=== Begin Enclosure ===

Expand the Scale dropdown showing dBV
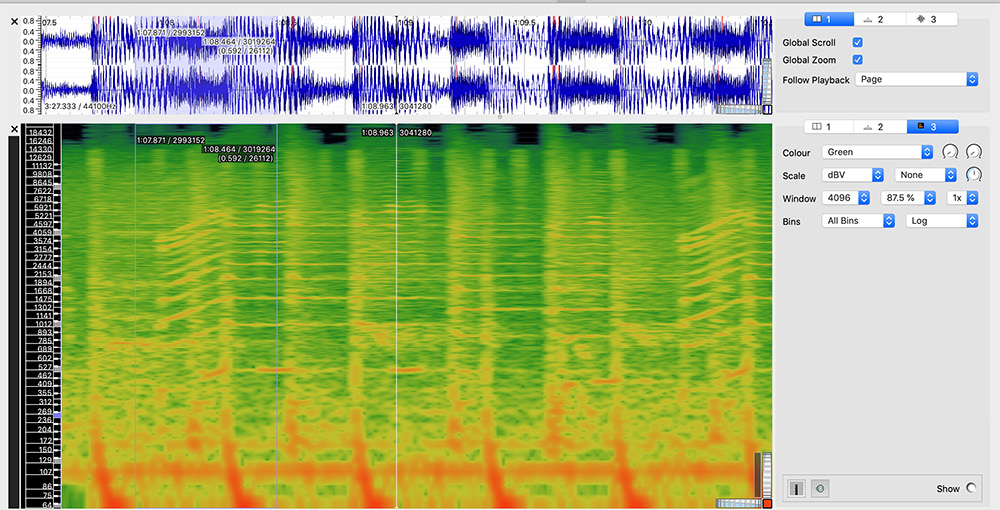The width and height of the screenshot is (1000, 510). [852, 175]
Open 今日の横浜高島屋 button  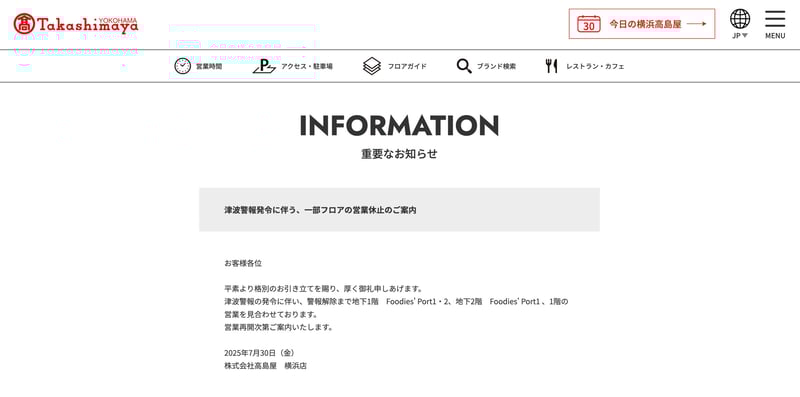[642, 23]
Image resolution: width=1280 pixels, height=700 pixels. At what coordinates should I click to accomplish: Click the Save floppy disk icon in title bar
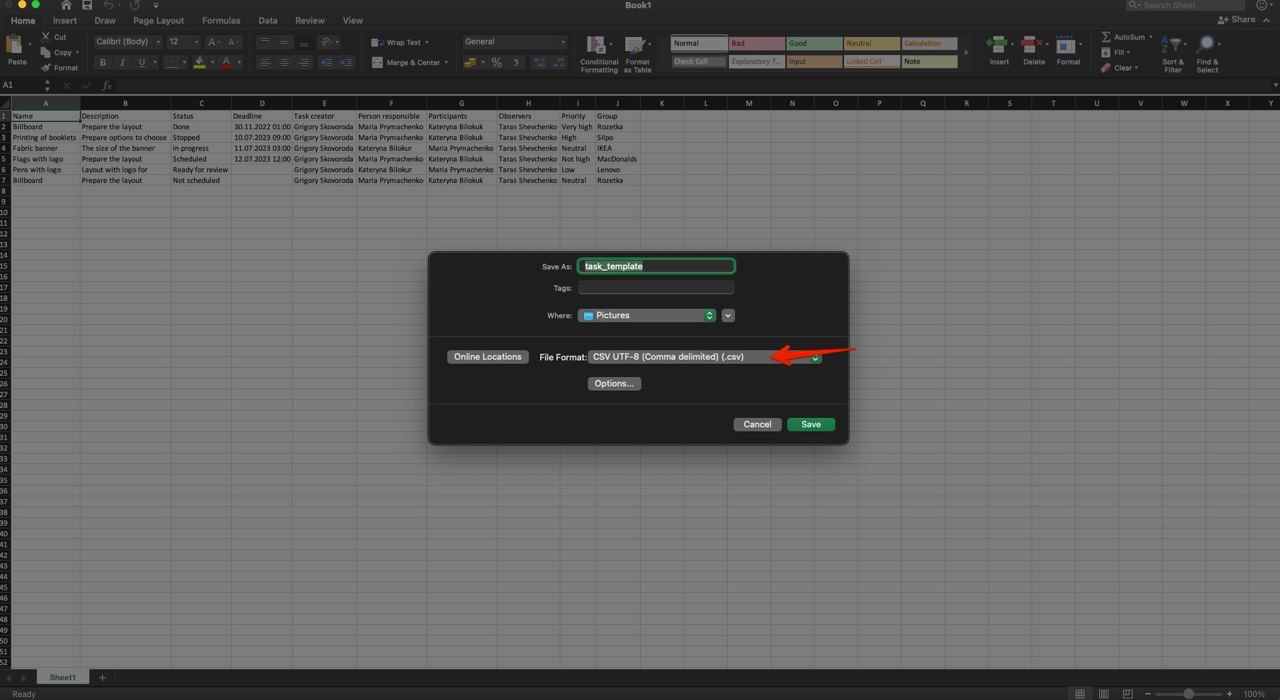click(87, 5)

=== End Enclosure ===

Here the lines from the one containing "Image resolution: width=1280" through the end of the material are to be copied exactly, with the pictures omitted.

Image resolution: width=1280 pixels, height=700 pixels. At what coordinates should I click to accomplish: Click the Save floppy disk icon in title bar
click(87, 5)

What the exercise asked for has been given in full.